The stadium and adjacent indoor facility and operations building dramatically changed the appearance of the Razorbacks baseball stadium.

“I was saying (Arkansas volunteer coach and former third baseman) to Bobby Wernes the other day, it’s crazy that I’ve been gone just long enough to come back… and it’s starting to look different” , Atkins said.

“I think of the culture of Dave Van Horn’s teams and how tough and competitive they are. When you do that consistently, year after year, great things come from that.”

Baseball’s return on investment has been strong. The Razorbacks are arguably amid the best streak in program history with a five-year record of 200-79. During that span — which includes a season mostly canceled by covid-19 — Arkansas has played in the College World Series twice, won or shared three SEC West championships, and been regular season and SEC Tournament champions there. a year ago.

The Razorbacks lost in the College World Series Championship Round in 2018.

“This whole facility, everything, and our interior across the street, that’s all part of it,” Van Horn said. “It’s amazing. There are more universities looking around and they’re watching TV and they’re seeing our crowds and what our league has been up to, and their fans are stepping in and helping out with a bit of support and funding. I don’t think it’s going to go away.”

With all the additions, Van Horn said all that was left to potentially improve baseball in Arkansas was new playing surface or more seats at Baum-Walker Stadium.

“There’s always going to be something technologically that will improve your detection of other teams or whatever, and we’re trying to follow that,” Van Horn said, “but I think what we’ll probably need, honestly , and Frank Broyles thought I was crazy when I said that in the summer of 2002 we’re going to need more seats here.

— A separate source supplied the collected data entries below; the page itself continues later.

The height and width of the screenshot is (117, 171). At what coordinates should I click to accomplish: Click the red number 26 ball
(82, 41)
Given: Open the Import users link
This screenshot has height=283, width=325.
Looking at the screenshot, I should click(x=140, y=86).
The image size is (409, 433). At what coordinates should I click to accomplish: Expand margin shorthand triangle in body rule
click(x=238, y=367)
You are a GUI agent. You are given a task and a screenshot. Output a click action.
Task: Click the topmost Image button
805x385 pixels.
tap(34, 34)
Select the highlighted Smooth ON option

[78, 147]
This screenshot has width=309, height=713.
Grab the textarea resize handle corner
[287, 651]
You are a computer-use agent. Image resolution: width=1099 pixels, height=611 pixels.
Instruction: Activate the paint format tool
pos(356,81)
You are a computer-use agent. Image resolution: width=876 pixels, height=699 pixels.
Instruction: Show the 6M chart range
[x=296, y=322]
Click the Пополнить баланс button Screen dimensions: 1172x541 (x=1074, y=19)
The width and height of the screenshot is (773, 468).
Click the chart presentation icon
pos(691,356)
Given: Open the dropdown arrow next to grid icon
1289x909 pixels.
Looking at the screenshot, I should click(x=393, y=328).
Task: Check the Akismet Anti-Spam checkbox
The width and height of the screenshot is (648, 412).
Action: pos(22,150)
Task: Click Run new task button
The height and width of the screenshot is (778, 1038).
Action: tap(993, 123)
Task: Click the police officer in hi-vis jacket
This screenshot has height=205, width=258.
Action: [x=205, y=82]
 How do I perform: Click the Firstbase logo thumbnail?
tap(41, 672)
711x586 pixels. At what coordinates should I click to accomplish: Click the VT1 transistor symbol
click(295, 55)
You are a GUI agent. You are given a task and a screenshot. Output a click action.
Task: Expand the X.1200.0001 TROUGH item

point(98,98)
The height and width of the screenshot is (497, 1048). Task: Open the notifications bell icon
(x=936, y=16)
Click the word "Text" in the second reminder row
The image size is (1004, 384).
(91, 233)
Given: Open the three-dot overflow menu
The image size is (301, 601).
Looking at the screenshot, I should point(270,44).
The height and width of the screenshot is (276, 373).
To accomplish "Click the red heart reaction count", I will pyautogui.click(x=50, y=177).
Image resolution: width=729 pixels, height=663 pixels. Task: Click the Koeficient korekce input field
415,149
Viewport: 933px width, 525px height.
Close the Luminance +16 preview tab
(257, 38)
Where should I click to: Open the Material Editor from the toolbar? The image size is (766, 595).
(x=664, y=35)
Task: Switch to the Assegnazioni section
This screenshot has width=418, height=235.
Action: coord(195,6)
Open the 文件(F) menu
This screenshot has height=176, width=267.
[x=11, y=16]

You know, there are people who aren’t happy not to have subscriptions, and I don’t blame them. And there are people, groups of people who want those skyboxes or those suites – whatever you want to call them – and those are probably the most popular suites on campus because that we play a lot of games.”

Van Horn is in no rush to get extra seats. He understands how well he’s done it already and acknowledges that “it’s probably someone else’s turn on campus to do something about it.”

But Van Horn envisions one day having a park that could hold about 17,000 spectators for major conference weekend or NCAA playoff games. Due to limited ticket inventory, Van Horn said he was notified of four-figure secondary market ticket prices for postseason games at Arkansas a year ago.

“You know, when you hear someone paying $1,500 to watch a college baseball game, that’s kind of crazy,” Van Horn said. “I could pay $1,500 to go to the Super Bowl if the Chiefs are in it, but other than that, I’m not.

“There’s Mississippi State and Ole Miss and they’re getting 13,000 to 14,000 in their place, and I don’t think those places are bigger than northwest Arkansas. If you put a good team on the field, they will show up.